Kedua: “Termasuk kebaikan Islam seseorang ialah meninggalkan apa yang tidak berguna baginya.”
Ketiga: “Tidaklah seseorang beriman menjadi mukmin sejati sebelum ia merelakan untuk saudaranya apa-apa yang ia rela untuk dirinya.”
Keempat: “Yang halal itu sudah jelas, dan yang haram pun telah jelas pula. Di antara keduanya terdapat hal-hal syubhat (atau samar) yang tidak diketahui oleh banyak orang. Barang siapa menghindari syubhat, maka ia telah membersihkan agama dan kehormatan dirinya; dan barang siapa terjerumus ke dalam syubhat, maka ia telah terjerumus ke dalam perbuatan haram, ibarat penggembala yang menggembalakan ternaknya di dekat tempat terlarang. Ketahuilah, sesungguhnya setiap penguasa itu mempunyai larangan. Ketahuilah, sesungguhnya larangan Allah adalah segala yang diharamkan-Nya. Ingatlah, di dalam rumah ini terdapat sepotong daging, jika ia baik, maka baik pulalah semua tubuh dan jika rusak maka rusak pula seluruh tubuh. Ingatlah, ia itu hati.”

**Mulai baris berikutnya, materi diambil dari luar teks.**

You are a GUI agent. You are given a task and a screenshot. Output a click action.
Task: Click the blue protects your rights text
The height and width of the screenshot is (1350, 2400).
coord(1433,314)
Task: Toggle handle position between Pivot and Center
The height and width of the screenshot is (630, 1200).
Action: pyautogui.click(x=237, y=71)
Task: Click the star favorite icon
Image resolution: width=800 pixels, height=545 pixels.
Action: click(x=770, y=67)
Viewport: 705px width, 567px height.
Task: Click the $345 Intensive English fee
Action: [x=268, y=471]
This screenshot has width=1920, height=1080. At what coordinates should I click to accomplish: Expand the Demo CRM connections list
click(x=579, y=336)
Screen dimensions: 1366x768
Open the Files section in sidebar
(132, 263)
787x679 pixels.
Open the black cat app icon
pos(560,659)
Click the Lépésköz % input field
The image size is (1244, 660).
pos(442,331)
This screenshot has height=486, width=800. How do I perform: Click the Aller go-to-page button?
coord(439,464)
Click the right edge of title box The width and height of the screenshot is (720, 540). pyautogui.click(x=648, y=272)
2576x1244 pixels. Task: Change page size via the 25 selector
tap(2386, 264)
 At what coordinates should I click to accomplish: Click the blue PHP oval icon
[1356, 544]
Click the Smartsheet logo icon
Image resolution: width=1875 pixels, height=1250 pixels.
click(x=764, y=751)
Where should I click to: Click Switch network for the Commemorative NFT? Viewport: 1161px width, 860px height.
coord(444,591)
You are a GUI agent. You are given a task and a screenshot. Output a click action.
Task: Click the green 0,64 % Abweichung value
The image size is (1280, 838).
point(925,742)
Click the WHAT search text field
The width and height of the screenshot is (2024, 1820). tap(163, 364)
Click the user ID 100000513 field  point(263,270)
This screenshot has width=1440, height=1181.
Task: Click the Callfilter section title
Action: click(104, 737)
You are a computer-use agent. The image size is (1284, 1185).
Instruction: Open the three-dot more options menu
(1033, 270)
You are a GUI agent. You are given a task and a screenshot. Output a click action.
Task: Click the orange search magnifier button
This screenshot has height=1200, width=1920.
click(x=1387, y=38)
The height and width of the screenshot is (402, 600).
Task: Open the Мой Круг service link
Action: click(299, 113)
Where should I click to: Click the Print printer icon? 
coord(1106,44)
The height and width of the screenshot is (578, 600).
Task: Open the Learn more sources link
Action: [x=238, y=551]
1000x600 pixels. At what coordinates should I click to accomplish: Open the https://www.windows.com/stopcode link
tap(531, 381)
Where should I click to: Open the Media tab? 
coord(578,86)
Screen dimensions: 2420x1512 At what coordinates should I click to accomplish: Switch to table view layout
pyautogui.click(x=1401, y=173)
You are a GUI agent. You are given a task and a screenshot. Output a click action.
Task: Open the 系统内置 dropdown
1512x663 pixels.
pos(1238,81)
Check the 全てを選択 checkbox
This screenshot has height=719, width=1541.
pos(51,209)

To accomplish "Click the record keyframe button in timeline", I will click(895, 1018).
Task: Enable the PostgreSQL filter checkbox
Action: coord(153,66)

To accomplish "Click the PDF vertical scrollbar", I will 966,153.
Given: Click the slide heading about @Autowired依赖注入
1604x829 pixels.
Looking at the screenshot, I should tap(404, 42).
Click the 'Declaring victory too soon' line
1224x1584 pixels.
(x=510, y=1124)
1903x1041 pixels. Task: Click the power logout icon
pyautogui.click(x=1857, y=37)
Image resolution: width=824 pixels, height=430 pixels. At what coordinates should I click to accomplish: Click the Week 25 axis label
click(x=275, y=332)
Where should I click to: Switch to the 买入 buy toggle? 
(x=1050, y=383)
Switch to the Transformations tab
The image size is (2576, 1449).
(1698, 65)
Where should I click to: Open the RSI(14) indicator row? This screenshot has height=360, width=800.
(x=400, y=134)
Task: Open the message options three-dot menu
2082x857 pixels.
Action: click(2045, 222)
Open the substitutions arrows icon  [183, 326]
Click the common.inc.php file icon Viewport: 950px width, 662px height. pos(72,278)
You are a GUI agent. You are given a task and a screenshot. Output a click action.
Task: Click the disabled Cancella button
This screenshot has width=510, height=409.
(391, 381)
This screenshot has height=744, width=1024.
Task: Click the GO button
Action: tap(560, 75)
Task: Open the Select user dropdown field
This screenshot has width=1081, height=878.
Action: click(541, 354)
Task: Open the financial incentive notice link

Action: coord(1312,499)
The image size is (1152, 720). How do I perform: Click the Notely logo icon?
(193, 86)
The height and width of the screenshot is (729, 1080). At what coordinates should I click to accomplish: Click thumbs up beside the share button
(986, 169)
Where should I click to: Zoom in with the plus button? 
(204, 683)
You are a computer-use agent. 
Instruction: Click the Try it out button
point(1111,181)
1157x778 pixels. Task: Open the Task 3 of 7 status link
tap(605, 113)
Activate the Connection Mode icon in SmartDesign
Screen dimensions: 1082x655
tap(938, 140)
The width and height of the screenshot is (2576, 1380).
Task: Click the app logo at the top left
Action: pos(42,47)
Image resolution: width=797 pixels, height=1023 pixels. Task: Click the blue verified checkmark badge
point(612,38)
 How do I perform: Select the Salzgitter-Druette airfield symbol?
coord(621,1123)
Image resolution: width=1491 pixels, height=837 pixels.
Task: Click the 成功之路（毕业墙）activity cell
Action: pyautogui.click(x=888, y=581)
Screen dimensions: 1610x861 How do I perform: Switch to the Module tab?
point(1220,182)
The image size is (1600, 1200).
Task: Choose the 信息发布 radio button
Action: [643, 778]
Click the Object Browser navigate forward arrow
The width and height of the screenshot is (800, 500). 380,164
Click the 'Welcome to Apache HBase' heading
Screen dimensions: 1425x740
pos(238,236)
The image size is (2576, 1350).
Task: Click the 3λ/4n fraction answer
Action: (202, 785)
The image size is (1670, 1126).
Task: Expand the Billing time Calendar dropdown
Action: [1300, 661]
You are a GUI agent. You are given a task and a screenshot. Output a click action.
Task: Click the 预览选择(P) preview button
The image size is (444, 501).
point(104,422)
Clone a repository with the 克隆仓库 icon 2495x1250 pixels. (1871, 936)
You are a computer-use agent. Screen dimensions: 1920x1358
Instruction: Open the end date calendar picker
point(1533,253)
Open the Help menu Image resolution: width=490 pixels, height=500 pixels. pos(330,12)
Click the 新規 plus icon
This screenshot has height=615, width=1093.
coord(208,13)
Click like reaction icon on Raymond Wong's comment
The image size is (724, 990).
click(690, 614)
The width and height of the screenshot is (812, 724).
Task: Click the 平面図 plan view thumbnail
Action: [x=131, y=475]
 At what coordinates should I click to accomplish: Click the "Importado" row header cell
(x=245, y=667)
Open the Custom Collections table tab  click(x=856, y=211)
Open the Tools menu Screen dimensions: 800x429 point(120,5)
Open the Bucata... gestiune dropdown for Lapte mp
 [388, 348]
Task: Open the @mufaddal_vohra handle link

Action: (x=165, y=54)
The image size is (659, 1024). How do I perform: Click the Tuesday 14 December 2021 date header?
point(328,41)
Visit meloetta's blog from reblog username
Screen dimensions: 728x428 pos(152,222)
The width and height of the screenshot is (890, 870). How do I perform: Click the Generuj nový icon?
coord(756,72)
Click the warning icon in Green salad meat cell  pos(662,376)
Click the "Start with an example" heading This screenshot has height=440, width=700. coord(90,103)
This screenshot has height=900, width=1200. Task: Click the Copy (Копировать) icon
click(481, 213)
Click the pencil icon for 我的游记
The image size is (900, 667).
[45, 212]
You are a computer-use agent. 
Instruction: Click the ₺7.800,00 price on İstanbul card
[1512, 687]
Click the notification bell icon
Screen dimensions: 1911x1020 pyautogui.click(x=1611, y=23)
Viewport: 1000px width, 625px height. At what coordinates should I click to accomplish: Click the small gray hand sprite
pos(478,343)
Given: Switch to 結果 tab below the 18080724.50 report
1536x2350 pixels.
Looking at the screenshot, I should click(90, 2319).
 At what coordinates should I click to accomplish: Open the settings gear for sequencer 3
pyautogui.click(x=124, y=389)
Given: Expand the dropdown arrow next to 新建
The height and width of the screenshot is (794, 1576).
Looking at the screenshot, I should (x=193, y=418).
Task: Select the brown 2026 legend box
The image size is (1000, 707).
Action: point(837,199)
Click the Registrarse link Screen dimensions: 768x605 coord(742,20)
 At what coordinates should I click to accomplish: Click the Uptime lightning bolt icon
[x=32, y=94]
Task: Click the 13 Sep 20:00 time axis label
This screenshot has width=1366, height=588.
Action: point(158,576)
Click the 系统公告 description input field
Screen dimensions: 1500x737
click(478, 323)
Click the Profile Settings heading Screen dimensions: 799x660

Demikianlah penegasan Abu Dawud dalam suratnya. Perkataan Abu Dawud itu dapat dijelaskan sebagai berikut:
Hadits pertama adalah ajaran tentang niat dan keikhlasan yang merupakan asas utama bagi semua amal perbuatan diniah dan duniawiah.
Hadits kedua merupakan tuntunan dan dorongan bagi ummat Islam agar selalu melakukan setiap yang bermanfaat bagi agama dan dunia.
Hadits ketiga mengatur tentang hak-hak keluarga dan tetangga, berlaku baik dalam pergaulan dengan orang lain, meninggalkan sifat-sifat egoistis, dan membuang sifat iri, dengki dan benci, dari hati masing-masing.
Hadits keempat merupakan dasar utama bagi pengetahuan tentang halal haram, serta cara memperoleh atau mencapai sifat wara’, yaitu dengan cara menjauhi hal-hal musykil yang samar dan masih dipertentangkan status hukumnya oleh para ulama, kerana untuk menganggap enteng melakukan haram.
Dengan hadits ini nyatalah bahawa keempat hadits di atas, secara umum, telah cukup untuk membawa dan menciptakan kebahagiaan.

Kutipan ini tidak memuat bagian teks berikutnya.